The goal of this arrangement is to drive early sales based on an exception of European drug legislation that allows for the use of experimental drugs prior to proper marketing authorization.  All it apparently takes is a judgment call by the treating physician.  I can see the point of this ‘Specials’ provision for severe, orphan diseases as a form of compassionate use when there is intriguing early clinical evidence of efficacy and safety, but for an anti-scarring treatment, mmh...you can easily see how consumers willing to take risks in the quest for beauty will make their physician give them an injection of the stuff.

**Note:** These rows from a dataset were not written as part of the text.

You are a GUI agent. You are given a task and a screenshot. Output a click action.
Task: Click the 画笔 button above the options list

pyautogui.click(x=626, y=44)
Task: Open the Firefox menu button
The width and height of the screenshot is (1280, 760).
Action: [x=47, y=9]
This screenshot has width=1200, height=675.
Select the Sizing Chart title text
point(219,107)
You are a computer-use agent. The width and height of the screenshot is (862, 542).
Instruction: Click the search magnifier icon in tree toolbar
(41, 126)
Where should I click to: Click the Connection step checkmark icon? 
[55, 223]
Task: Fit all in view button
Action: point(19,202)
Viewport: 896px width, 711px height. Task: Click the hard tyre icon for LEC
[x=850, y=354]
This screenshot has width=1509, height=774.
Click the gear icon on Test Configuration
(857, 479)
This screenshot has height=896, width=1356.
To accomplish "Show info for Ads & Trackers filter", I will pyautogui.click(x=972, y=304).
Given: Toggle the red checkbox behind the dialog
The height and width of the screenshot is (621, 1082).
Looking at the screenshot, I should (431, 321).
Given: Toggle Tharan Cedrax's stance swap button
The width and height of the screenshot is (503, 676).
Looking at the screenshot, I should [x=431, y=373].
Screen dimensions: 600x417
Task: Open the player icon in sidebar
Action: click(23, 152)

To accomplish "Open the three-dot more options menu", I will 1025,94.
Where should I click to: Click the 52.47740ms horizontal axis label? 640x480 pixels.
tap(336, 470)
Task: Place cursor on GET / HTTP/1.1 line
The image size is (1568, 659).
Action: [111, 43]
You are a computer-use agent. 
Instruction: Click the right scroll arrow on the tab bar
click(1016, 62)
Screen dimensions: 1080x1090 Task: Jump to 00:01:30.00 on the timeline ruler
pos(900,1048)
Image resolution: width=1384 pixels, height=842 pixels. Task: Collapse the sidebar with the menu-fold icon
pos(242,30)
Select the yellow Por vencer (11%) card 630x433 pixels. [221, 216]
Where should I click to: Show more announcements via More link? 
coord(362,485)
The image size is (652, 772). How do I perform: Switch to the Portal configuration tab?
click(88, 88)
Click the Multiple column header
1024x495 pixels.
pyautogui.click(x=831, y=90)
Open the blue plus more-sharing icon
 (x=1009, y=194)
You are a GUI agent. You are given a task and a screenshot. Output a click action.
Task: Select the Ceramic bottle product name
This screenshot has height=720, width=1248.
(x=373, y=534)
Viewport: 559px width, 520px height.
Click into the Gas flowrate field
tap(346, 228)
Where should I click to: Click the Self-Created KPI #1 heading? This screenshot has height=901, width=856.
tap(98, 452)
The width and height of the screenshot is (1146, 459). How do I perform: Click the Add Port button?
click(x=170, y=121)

But then again, when you see how much unproven, potentially harmful potions and lotions are being sold on the cosmetics market, it is hard to argue why you should make an exception with RNAi as long as care is being taken that somewhat riskier (depending on chemistry) systemic exposures remain low and yours truly does not have to pay for it via increased insurance premiums.  I guess my biggest problem with all this is that the company distributing RXI-109 calls itself ‘Ethicor’ just as I get nervous when somebody starts a sentence with ‘to be honest’ and what follows is more often than not a lie.


Anonymous said...

This is a great use of RNAi and perhaps where the biggest market lies. Developing for small use orphan type diseases is only for the initial proof of concept treatments. The future will be about cosmeceuticals and the ability to reverse the effects of aging.

Terry Chrisomalis said...

About the comment about "Ethicor", I understand the discrepancy about the name, but the company is legit. They are tied with the government of the EMA distribution centers. I doubt the government would allow specials from a fraud company.

Also I don't know if you know this but Ligand had one of their drugs Lasofoxifene (to treat women with osteoporosis) as a "specials" drug in Europe. So Ethicor, while lacking a cool name, is as legit as they come. Hope this helps clear it up a bit!